Unit Testing Prompts is the discipline of enforcing quality and consistency on these probabilistic outputs. It is the bridge between the wild, creative potential of an LLM and the rigorous reliability required for production software.
The Analogy: The Master Chef and the Food Critic
Imagine you are building a system for a high-end restaurant (your application). You hire a brilliant, creative Master Chef (the LLM) to generate new dishes (text outputs).
- The Problem: You cannot simply tell the Chef "make a soup" and expect the exact same bowl every time. The Chef might use a different garnish, a slightly different spice blend, or describe it with different poetry. This is the stochastic nature of the LLM.
- The Solution: You hire a team of Food Critics (your Test Suite). These Critics don't have a recipe for the "perfect" soup. Instead, they have a set of criteria:
- Deterministic Assertion (The "Salt" Test): Does the soup contain salt? (Does the output contain the word "Paris"?). This is a hard, binary check.
- Semantic Similarity (The "Taste" Test): Does the soup taste like a French onion soup? Even if the Chef used a different type of onion, the essence should be the same. We measure this with a "flavor profile" score (Cosine Similarity of Embeddings).

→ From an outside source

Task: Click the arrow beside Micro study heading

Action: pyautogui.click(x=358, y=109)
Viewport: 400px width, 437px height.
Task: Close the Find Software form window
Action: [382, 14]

- Structural Validation (The "Plating" Test): Is the soup served in a bowl, not a shoe? (Is the output valid JSON? Does it adhere to a specific schema?).
By running these critics automatically (CI/CD), we ensure that no matter how creatively the Chef works, the output consistently meets our restaurant's standards.
Why This is Necessary: The "Butterfly Effect" of Prompts
In Book 4, Chapter 11, we explored Prompt Engineering Strategies, learning how to craft the perfect instruction to guide the LLM. We learned that a single word change can drastically alter the output.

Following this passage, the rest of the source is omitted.